DOCUMENT SEGMENT:
------------------------------

This challenge by supervisors will occur during the PRISM engagement tasks. These engagement tasks will vary according to the impact category of the firm. High impact firms can expect to receive an inspection visit every quarter with each visit having a different focus – for example governance, business model, credit risk, operational risk, underwriting risk or liquidity risk. Some of these inspection visits will be tailored to the type of firm being examined – underwriting risk is classically important for an insurer whilst liquidity risk is invariably important for a bank.

Medium-high impact firms and select medium-low impact firms will receive regular full risk assessments which will look at a full spectrum of risks at a high level with in-depth analysis of key problem areas.

We will hold regular meetings with the senior management and directors of all high to medium-low impact firms to ensure that we have an up-to-date understanding of where the firms are going and what risks they face.

A key point is that a number of our engagement tasks or tools will be forward looking. We are determined to avoid those unfortunate accidents which tend to occur when trying to drive using only the rear view mirror. Stress tests explicitly model possible adverse future scenarios so that management and regulators are aware of what might happen to a firm were a plausible but severe macro-economic scenario to become reality. Understanding business models and strategic plans can help the regulator to understand how the firm is evolving, what the competitive threats to its key products are and how the firm’s risk profile is likely to evolve as the strategy is implemented.

Finally, the focus we are putting on corporate governance is important. The structure of your board and board committees does not, of course, help predict the future. But the calibre, skills and experience of key members of the leadership team will provide us with some assurance that in this important area skilled managers within the firm and non-executives directors are actively digesting issues, challenging one another and continually assessing the business model as the firms make key decisions, react to events and plan future growth.

Judging

Engaging with and challenging firms to acquire information only gets you so far as a regulator. Having challenged firms and acquired the data - both quantitative and qualitative - the PRISM application provides the supervisor with a structured way to assess credit risk, market risk, operational risk, insurance risk, liquidity risk, capital risk, governance risk, business model risk, environmental risk and conduct risk. Every supervisor will - assisted by general and sector specific guidance - be asked to make structured judgements as to how probable it is that a risk at a firm will cause that firm to fail. They will all make judgements using the same qualitative risk scale against the same probability risk categories I have just listed. Our supervisors will make systematic judgements on different risk categories to build up an overall risk profile of the firm. The PRISM system will guide each supervisor but it will not tell them the answers.

The PRISM application contains a lot of quantitative data, drawn from the financial returns which regulated firms submit to us. This data is analysed by PRISM to provide supervisors with a set of key risk indicators and standardised peer group comparators to help them make appropriate judgements. The application will even send the supervisor an alert when new data is submitted which appears to indicate that something significant has changed at a firm. Nevertheless, the system will merely assist the supervisor – it isn’t a black box. Instead, what we have built helps the supervisor work the answer out for him or herself.

------------------------------

WORK TO DO: Continue the passage on PRISM risk supervision, starting after its last sentence.

SUPPLIED DATA:

------------------------------

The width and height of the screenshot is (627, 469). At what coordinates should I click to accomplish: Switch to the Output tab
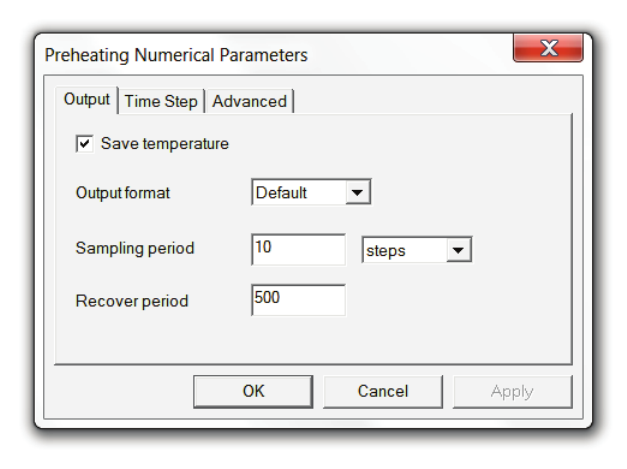[87, 100]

------------------------------

SOLVED PROBLEM:
We have built a system which helps, encourages and trusts supervisors to do good-quality analysis of the risks a firm faces. We have also put in place a number of quality control mechanisms internally - to help ensure that we make the right risk judgements.

First and foremost, we have sought to achieve greater consistency in the approach of supervisors through the use of risk governance panels. For example, under the PRISM framework, when a medium-high or medium-low impact firm has been subject to a full risk assessment – a comprehensive inspection visit if you prefer that language – the supervisory team will return to the Central Bank and use PRISM to write up the findings of their visit and to make structured judgements about the risk profile of the firm. They will then present their evaluation and proposed next steps to a risk governance panel. These panels consist of senior staff drawn from across the Central Bank. They offer their expertise to the front line supervisors, debating, discussing and challenging their findings and bringing wider expertise and perspectives to the table. Classically, a high impact firm panel would be chaired by a director, assisted by a risk advisor, a conduct specialist, the supervision team’s head of division and an independent head of division as well as senior representatives from the risk and financial stability divisions.

Sometimes an issue will arise outside of the cycle of major engagement tasks for a firm. In this instance the supervisor may develop a plan to deal with the risk but, here again, he or she will need to get sign off from an appropriately senior manager within the supervisory division before action is required from the firm. That manager will challenge the supervisor and will only let mitigation actions be set for a firm when he or she is content that they are sound and appropriate.

In practice, whilst our quality control mechanisms are becoming well established, there will be adjustments on both sides - between regulators and regulated firms – as our regulators refine their approach. I’d welcome a little patience from those we regulate when we start sharing our judgements with firms as we inform them of the steps we think they should be taking to mitigate the risks we judge to be too great.

Mitigating unacceptable risk


As well as being a tool to help supervisors form judgements, the PRISM application also assists the supervisor in formulating and tracking risk mitigation programme actions designed to reduce risks at firms to an acceptable level. The system requires the supervisor to set out clearly what is the issue which gives rise to the concern. It then requires him or her to set down the outcome they wish to see before inviting the supervisor to formulate an action or series of actions which are likely to lead to the issue being mitigated in a way which achieves the desired outcome. Risk mitigation programme actions are not new but the way in which PRISM helps a supervisor to formulate them is designed to ensure that we put the outcomes - the financial stability and consumer protection - we seek on behalf of the public, at the forefront of our risk mitigation thinking.

A further quality control mechanism built into the PRISM framework is giving firms a chance to comment on draft Risk Mitigation Programmes. Once Risk Mitigation Programmes are written using the PRISM application, we plan to share them with firms in draft form, giving each firm ten working days to highlight factual inaccuracies, and, if it wishes, to propose alternative actions to mitigate unacceptable risks.

Our plans to share drafts and listen to alternative risk mitigation suggestions are conditional on industry interacting appropriately. We do not plan to soften our risk mitigation in response to feedback from firms that they are too demanding or too difficult. We are introducing the sharing of draft Risk Mitigation Programmes on the basis that firms will react to them in an intelligent fashion, letting us know promptly when an issue is inaccurate but not seeking to deflect us from our desired outcome. The final judgement on what must be done to mitigate unacceptable risks to financial stability and the consumer will remain with Central Bank supervisors.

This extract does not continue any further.